Work required
Please copy each line from the entries that contains the string "computer".

(Listed entries Opens)

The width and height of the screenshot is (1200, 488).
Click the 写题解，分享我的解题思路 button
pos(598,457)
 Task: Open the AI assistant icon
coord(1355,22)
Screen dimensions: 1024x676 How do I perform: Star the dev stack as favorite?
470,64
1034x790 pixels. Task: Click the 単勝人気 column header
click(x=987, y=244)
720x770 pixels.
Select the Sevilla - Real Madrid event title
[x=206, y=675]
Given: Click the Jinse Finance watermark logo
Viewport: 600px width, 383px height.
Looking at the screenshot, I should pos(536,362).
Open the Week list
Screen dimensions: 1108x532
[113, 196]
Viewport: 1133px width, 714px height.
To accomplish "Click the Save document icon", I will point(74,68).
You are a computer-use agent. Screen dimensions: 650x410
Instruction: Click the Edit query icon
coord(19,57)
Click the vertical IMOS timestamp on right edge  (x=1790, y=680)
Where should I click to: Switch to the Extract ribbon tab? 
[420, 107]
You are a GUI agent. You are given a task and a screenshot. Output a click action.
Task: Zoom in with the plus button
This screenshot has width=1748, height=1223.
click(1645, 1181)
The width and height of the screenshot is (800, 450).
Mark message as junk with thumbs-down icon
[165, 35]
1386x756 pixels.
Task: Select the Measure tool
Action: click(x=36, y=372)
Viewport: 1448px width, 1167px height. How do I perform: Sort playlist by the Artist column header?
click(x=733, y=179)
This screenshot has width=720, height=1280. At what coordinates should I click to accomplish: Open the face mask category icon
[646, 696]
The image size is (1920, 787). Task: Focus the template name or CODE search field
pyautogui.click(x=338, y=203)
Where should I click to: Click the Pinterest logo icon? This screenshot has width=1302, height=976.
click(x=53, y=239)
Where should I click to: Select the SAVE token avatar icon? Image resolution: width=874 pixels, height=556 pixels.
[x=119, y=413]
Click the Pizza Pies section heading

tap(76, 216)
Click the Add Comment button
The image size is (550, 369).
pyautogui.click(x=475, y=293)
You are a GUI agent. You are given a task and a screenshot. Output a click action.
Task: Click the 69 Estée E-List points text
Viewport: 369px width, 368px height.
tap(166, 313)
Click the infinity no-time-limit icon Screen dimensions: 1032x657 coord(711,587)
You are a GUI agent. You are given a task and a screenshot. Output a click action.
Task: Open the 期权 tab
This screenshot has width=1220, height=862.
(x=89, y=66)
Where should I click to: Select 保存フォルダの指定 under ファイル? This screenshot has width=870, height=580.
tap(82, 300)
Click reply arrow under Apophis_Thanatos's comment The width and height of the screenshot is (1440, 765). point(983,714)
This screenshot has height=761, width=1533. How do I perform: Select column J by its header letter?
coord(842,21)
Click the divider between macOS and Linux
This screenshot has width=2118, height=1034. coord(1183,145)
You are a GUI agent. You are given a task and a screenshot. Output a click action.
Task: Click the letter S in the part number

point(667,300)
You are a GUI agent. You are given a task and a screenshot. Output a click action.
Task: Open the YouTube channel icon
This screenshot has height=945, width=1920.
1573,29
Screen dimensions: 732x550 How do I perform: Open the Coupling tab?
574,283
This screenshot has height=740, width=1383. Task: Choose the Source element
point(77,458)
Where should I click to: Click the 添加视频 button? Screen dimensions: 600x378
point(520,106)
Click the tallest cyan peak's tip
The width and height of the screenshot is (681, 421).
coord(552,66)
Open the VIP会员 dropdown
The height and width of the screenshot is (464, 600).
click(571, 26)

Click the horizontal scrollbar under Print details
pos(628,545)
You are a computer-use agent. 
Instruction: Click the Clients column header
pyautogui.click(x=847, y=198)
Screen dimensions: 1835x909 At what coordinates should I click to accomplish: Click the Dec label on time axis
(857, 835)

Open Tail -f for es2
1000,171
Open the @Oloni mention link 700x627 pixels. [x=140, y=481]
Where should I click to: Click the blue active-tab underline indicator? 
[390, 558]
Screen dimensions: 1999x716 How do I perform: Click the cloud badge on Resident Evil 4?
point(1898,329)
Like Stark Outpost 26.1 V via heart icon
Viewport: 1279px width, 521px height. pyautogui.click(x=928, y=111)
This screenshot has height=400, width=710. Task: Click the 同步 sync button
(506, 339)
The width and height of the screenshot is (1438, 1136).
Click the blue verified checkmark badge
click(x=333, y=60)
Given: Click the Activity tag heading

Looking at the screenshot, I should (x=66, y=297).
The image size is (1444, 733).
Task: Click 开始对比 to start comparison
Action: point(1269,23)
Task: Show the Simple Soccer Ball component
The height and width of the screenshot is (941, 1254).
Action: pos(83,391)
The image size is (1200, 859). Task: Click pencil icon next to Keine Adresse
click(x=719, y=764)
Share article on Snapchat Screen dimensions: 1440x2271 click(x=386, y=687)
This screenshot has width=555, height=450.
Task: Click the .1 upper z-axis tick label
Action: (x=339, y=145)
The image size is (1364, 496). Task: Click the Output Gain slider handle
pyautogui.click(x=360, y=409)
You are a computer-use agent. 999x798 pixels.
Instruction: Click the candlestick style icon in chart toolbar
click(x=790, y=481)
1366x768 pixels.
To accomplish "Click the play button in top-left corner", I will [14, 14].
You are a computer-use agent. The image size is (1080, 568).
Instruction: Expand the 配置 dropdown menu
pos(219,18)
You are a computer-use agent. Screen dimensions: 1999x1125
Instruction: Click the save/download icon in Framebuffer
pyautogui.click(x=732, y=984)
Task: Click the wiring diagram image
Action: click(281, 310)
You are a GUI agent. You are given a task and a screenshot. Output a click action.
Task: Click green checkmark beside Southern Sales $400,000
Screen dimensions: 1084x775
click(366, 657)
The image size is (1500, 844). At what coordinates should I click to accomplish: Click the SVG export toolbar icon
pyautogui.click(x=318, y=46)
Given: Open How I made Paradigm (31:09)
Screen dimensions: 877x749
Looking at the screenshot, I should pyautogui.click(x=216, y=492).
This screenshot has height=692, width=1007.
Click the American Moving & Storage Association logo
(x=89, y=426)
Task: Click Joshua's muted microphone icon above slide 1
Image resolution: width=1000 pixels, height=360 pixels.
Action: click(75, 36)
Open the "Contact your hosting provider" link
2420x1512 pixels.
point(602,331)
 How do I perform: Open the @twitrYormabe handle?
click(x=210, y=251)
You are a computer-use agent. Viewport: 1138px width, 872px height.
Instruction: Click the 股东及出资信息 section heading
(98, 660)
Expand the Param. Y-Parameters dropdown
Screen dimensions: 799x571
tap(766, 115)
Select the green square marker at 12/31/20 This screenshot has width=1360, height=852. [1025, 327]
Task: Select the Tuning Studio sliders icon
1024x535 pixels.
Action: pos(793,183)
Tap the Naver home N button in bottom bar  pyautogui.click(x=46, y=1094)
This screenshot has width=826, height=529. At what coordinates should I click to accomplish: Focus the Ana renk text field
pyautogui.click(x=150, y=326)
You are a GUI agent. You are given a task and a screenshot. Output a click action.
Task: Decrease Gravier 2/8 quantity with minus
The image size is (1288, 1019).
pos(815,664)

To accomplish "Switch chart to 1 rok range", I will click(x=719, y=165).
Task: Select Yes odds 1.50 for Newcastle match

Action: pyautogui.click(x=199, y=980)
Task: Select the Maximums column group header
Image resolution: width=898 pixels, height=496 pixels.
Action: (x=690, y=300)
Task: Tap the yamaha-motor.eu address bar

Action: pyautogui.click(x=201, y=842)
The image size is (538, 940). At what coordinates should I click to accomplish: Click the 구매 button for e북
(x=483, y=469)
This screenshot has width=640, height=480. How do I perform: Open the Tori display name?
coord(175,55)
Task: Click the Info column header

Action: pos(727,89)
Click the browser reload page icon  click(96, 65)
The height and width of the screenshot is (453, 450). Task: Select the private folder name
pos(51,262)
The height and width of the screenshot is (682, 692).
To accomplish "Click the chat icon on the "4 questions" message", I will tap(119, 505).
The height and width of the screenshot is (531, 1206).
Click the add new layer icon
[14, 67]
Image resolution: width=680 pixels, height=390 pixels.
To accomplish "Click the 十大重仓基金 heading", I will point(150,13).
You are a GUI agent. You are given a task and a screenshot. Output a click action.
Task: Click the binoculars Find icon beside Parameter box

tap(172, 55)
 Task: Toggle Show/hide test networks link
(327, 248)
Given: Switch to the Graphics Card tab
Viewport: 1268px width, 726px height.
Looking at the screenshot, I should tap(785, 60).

(Listed entries Closes)

Answer area
You are a computer-use agent. Screen dimensions: 650x410
You are a computer-use agent. 
You are a computer-use agent. 999x798 pixels.
You are a computer-use agent. The image size is (1080, 568).
You are a computer-use agent. Screen dimensions: 1999x1125
You are a computer-use agent. Viewport: 1138px width, 872px height.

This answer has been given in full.